InterPro domain: IPR005935

This group of enzymes belongs to the GHMP kinase domain superfamily. GHMP kinases are a unique class of ATP-dependent enzymes (the abbreviation of which refers to the original members: galactokinase, homoserine kinase, mevalonate kinase, and phosphomevalonate kinase) [ 1 ]. Enzymes belonging to this superfamily contain three well-conserved motifs, the second of which has the typical sequence Pro-X-X-X-Gly-Leu-X-Ser-Ser-Ala and is involved in ATP binding [ 2 ]. The phosphate binding loop in GHMP kinases is distinct from the classical P-loops found in many ATP/GTP binding proteins. The bound ADP molecule adopts a rare syn conformation and is in the opposite orientation from those bound to the P-loop-containing proteins [ 3 ]. GHMP kinases display a distinctly bilobal appearance with their N-terminal subdomains dominated by a mixed beta-sheet flanked on one side by alpha-helices and their C-terminal subdomains containing a four stranded anti-parallel beta-sheet [ 3 , 4 , 4 , 5 ].

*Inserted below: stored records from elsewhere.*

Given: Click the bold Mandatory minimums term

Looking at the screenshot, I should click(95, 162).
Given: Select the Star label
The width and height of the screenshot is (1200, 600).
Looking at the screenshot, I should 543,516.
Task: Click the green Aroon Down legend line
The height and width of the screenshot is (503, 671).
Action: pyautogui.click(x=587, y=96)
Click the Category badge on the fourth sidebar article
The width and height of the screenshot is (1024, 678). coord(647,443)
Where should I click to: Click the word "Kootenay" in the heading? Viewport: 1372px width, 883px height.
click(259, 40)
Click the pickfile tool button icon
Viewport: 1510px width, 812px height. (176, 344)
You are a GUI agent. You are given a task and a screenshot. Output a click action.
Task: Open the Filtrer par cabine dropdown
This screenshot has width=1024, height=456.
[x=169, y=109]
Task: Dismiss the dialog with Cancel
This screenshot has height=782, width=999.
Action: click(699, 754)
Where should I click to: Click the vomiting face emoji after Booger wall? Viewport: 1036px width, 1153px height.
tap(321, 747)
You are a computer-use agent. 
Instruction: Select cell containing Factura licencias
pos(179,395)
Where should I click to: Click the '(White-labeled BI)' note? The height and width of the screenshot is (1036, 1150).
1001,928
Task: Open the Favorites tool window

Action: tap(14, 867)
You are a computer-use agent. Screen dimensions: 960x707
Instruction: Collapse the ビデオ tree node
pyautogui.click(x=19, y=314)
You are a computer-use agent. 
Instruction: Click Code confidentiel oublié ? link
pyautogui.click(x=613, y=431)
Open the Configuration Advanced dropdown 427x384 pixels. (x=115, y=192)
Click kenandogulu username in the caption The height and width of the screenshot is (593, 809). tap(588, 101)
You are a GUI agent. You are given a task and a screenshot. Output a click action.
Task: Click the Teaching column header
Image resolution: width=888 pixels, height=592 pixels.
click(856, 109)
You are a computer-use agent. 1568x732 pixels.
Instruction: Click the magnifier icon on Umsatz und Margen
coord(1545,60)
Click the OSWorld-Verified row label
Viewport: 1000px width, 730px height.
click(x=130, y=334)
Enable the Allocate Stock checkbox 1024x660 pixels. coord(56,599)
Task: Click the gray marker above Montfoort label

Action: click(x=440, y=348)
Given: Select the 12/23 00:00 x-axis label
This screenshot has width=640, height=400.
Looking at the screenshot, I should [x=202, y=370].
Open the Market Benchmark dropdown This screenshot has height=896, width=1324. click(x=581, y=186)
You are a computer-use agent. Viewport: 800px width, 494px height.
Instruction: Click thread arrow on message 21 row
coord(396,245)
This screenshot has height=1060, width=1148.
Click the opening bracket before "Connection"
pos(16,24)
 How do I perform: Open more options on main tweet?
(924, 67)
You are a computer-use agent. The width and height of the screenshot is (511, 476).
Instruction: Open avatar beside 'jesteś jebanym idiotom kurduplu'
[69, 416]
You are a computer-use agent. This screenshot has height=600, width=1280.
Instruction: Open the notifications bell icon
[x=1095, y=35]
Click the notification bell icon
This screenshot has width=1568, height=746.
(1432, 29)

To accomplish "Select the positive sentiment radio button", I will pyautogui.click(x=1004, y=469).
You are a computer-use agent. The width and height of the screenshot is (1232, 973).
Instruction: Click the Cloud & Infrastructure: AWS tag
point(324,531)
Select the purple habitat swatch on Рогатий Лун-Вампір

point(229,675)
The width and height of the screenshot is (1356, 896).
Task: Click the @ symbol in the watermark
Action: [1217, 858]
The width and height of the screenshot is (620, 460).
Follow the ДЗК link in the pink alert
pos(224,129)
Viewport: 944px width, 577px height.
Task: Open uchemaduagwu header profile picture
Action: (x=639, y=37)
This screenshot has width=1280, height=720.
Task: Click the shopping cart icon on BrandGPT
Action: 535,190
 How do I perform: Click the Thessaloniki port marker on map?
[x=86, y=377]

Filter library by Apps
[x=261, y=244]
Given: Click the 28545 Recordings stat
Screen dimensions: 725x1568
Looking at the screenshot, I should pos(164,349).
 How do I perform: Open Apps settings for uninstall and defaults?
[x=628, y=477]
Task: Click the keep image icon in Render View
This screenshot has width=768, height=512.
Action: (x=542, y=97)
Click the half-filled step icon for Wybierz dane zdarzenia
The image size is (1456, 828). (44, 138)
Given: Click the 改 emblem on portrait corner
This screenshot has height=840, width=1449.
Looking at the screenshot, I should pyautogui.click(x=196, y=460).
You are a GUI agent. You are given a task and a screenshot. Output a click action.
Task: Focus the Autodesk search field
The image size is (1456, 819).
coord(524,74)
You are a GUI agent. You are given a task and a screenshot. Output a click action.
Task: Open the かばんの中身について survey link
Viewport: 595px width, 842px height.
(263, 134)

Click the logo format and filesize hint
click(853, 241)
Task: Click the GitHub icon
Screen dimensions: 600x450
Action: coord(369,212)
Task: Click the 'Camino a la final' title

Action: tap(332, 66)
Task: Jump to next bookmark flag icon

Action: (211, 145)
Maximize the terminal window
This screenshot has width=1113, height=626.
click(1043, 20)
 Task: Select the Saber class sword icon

Diphosphomevalonate decarboxylase (mevalonate pyrophosphate decarboxylase, ( 4.1.1.33 ) catalyzes the decarboxylation of mevalonate pyrophosphate to isopentyl pyrophosphate (IPP) [ 6 ], the last step in the synthesis of IPP in the mevalonate pathway. In archaea, an alternate pathway involves decarboxylation of mevalonate monophosphate instead of diphosphomevalonate [ 7 ]. Mevalonate is a key intermediate in the biosynthesis of sterols and non-sterol isoprenes in the mevalonate pathway. In mammals, the majority of mevalonate is converted into cholesterol. ATP + (R)-5-diphosphomevalonate = ADP + phosphate + isopentenyl diphosphate + CO2

The classical mevalonate (MVA) pathway involves decarboxylation of mevalonate diphosphate, while an alternate pathway involves decarboxylation of mevalonate monophosphate. The enzyme responsible is known as phosphomevalonate decarboxylase [ 8 ].

1. Convergent evolution of similar enzymatic function on different protein folds: the hexokinase, ribokinase, and galactokinase families of sugar kinases. Protein Sci. 2, 31-40
2. Structure and mechanism of homoserine kinase: prototype for the GHMP kinase superfamily. Structure 8, 1247-57
3. Molecular structure of galactokinase. J. Biol. Chem. 278, 33305-11
4. Crystal structure of 4-(cytidine 5'-diphospho)-2-C-methyl-D-erythritol kinase, an enzyme in the non-mevalonate pathway of isoprenoid synthesis. J. Biol. Chem. 278, 30022-7
5. Crystal structure of the Streptococcus pneumoniae phosphomevalonate kinase, a member of the GHMP kinase superfamily. Proteins 47, 568-71
6. Mechanism of mevalonate pyrophosphate decarboxylase: evidence for a carbocationic transition state. Biochemistry 33, 13355-62
7. Identification in Haloferax volcanii of Phosphomevalonate Decarboxylase and Isopentenyl Phosphate Kinase as Catalysts of the Terminal Enzymatic Reactions in an Archaeal Alternate Mevalonate Pathway. J. Bacteriol.